(Beginning of DATA LISTING)
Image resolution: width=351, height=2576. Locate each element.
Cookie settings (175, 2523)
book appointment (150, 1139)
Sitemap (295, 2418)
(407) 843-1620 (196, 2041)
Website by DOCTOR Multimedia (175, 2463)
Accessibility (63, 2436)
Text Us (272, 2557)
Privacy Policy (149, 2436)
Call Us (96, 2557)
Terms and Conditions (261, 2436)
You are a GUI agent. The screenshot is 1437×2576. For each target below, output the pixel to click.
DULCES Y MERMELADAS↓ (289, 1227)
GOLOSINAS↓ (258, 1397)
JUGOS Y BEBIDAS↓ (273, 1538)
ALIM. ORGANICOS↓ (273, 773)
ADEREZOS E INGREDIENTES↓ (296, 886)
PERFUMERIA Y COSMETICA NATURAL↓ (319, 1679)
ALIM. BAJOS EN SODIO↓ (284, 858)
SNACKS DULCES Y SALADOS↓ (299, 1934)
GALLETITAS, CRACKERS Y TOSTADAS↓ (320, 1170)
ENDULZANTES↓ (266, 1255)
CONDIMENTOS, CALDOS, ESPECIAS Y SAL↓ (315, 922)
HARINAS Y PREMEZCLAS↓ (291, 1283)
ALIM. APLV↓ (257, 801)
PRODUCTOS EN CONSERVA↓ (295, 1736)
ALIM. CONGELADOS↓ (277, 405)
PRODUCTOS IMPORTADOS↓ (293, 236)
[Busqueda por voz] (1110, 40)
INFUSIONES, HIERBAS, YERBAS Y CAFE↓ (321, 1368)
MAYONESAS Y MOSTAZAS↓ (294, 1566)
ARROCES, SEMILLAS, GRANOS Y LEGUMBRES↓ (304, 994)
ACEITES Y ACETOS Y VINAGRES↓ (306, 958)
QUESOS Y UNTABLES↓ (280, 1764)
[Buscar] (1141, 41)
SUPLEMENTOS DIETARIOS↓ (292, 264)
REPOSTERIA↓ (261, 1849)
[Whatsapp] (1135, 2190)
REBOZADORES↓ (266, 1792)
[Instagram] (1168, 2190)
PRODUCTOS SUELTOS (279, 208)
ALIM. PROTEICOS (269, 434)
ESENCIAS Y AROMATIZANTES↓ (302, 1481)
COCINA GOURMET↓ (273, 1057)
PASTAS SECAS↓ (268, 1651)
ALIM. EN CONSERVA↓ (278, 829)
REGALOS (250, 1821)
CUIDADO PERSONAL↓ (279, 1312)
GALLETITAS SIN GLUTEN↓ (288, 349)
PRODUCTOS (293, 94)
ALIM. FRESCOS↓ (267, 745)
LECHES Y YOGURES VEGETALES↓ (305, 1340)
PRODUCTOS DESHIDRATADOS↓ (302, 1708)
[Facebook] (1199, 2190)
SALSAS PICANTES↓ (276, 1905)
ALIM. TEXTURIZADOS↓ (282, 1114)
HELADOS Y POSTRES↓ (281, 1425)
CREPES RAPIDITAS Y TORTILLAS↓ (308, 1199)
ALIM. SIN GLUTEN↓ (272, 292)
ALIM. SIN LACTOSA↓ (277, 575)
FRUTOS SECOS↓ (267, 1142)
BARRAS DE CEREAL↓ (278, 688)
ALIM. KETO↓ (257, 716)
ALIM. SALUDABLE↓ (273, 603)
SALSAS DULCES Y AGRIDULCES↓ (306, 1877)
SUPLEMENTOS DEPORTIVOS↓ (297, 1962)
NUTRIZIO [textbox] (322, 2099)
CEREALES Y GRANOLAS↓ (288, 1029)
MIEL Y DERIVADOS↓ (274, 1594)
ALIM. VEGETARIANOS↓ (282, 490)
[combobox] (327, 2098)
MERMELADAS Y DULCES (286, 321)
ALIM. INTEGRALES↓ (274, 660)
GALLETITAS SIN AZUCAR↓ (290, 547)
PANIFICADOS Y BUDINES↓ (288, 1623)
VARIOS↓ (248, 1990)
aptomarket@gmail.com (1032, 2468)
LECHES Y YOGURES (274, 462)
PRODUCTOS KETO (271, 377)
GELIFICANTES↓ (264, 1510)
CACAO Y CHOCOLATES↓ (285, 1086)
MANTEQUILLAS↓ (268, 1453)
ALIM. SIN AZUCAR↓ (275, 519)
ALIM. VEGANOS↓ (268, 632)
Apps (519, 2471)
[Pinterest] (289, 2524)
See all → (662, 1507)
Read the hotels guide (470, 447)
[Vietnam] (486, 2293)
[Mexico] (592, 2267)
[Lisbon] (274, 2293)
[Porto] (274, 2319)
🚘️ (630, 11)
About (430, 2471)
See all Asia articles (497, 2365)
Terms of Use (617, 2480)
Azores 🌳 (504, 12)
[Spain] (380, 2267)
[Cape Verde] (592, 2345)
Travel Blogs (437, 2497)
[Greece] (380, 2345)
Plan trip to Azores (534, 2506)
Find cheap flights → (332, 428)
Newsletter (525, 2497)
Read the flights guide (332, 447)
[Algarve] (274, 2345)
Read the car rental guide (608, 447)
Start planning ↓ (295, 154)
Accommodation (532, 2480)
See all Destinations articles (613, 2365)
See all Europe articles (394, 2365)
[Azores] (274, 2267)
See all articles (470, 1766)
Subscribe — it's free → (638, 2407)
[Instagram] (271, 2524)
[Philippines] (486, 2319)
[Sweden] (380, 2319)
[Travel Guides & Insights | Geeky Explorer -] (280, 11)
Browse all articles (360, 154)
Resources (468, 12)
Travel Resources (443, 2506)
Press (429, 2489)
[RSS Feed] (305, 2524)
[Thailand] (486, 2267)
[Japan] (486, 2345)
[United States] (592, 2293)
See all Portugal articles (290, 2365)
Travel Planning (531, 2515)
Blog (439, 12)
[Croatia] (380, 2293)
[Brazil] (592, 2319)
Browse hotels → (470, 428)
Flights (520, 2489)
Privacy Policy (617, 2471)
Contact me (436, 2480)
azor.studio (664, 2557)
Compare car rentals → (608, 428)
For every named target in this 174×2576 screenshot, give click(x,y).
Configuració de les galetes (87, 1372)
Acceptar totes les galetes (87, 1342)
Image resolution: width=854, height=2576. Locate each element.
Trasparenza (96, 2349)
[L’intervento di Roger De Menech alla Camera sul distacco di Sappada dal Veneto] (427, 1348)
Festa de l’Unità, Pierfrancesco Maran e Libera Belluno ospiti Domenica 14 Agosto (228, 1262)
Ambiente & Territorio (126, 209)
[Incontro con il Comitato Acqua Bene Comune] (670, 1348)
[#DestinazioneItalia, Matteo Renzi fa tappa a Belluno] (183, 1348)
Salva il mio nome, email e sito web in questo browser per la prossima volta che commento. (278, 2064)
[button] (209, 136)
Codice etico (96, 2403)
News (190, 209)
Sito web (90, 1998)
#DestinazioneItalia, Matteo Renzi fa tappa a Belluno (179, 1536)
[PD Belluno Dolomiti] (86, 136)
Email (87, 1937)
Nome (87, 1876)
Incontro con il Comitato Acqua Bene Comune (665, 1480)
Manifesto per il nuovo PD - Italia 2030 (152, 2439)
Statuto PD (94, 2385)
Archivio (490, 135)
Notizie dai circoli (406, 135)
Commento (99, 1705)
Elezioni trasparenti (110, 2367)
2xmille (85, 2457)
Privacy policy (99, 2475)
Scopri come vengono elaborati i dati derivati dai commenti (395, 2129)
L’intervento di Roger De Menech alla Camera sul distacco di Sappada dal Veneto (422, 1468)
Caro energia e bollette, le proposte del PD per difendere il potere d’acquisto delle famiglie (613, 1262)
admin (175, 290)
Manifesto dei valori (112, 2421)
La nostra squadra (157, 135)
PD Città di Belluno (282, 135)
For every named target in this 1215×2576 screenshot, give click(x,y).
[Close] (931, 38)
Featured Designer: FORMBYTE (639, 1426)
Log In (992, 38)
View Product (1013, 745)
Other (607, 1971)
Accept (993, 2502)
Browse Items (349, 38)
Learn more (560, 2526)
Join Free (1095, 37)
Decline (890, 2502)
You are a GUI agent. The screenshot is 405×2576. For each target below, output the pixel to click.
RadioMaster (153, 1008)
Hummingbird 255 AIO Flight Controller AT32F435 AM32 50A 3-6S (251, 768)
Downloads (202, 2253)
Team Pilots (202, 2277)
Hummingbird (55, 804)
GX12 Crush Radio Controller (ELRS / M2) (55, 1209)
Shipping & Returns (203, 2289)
(End of DATA LISTING)
_WHAT YOU SHOULD DO_. Take the lines above from the one containing "JUGOS Y BEBIDAS↓ (273, 1538)" down to the one containing "ARROCES, SEMILLAS, GRANOS", and transcribe them exactly, both ends included.

_ANSWER TO THIS EXERCISE_.
JUGOS Y BEBIDAS↓ (273, 1538)
ALIM. ORGANICOS↓ (273, 773)
ADEREZOS E INGREDIENTES↓ (296, 886)
PERFUMERIA Y COSMETICA NATURAL↓ (319, 1679)
ALIM. BAJOS EN SODIO↓ (284, 858)
SNACKS DULCES Y SALADOS↓ (299, 1934)
GALLETITAS, CRACKERS Y TOSTADAS↓ (320, 1170)
ENDULZANTES↓ (266, 1255)
CONDIMENTOS, CALDOS, ESPECIAS Y SAL↓ (315, 922)
HARINAS Y PREMEZCLAS↓ (291, 1283)
ALIM. APLV↓ (257, 801)
PRODUCTOS EN CONSERVA↓ (295, 1736)
ALIM. CONGELADOS↓ (277, 405)
PRODUCTOS IMPORTADOS↓ (293, 236)
[Busqueda por voz] (1110, 40)
INFUSIONES, HIERBAS, YERBAS Y CAFE↓ (321, 1368)
MAYONESAS Y MOSTAZAS↓ (294, 1566)
ARROCES, SEMILLAS, GRANOS Y LEGUMBRES↓ (304, 994)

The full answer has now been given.